I'm going to try to concentrate on each issue, one per post. Let me
say again that your feedback is absolutely invaluable to my work.
In an earlier post you say something that implies the following:
Suppose M1, M2, and M3 are mathematical structures
Let < denote the elementarily embedded relation
Let [=] denote elementarily equivalence
(A) If M1 < M3 and M2 < M3 then M1 [=] M2.
Consequently, one of my theorems must be wrong since all structures
elementarily embedded within U implies all structures are elementarily
equivalent, which is false.
Firstly, is (A) implied by your statement quoted here?
If they are all elementary embeddable within it [my structure U], then
they are all
elementary equivalent, given that the truth of first order formula
preserved.

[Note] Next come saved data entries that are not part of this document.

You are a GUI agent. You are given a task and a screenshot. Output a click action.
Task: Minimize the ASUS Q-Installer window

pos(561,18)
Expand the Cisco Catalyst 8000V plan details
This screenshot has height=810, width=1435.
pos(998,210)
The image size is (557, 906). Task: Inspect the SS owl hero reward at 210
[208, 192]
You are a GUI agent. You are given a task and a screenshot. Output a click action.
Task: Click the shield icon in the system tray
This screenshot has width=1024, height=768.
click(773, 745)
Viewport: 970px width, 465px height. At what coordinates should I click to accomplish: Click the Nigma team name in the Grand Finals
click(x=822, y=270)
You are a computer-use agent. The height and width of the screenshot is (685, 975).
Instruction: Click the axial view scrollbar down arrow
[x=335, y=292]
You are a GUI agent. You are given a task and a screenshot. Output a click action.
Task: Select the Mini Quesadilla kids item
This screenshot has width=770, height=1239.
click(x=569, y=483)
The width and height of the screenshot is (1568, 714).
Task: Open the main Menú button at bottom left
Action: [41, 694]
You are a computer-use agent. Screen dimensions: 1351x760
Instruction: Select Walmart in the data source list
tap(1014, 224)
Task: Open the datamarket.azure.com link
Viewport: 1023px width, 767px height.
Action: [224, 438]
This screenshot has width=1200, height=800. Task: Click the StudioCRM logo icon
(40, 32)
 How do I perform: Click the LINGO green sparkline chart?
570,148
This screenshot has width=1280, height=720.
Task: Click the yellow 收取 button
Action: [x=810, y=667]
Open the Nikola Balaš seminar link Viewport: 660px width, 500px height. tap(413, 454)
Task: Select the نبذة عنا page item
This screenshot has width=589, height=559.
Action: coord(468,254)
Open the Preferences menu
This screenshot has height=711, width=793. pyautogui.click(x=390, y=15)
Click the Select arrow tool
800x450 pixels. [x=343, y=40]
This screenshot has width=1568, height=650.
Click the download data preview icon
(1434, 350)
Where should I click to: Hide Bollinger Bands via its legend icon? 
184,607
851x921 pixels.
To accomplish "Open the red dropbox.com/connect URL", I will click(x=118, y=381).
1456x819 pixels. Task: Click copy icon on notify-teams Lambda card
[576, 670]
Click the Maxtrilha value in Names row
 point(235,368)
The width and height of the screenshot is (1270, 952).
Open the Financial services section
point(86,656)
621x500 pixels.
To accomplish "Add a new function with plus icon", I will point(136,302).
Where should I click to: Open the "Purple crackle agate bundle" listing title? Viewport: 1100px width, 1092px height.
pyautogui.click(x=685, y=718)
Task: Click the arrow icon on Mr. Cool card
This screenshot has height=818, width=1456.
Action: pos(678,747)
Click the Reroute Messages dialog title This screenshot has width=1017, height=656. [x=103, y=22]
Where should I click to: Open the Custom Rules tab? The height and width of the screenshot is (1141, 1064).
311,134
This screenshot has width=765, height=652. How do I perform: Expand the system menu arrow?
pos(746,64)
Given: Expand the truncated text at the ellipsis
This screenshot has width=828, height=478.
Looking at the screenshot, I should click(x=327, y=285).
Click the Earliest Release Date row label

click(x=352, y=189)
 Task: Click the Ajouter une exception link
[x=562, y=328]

All mathematical theories would have the same theorems.
eventually there has to be something wrong in your theorem. [unquote]
Secondly, I believe I can prove (A) is false, thus restoring
plausibility of my theorem on page 12. I still need to prove theorem
on page 12 if possible, of course fixing the flaw which might be a
flaw in the way it was stated. Perhaps I can rescue the main theorem
even if I weaken the theorem on page 12.
However, if (A) is not implied by your remarks then I wouldn't need to
try to prove it false as my proof would be a moot point.
If (A) is implied by your remarks then I will show my proof that (A)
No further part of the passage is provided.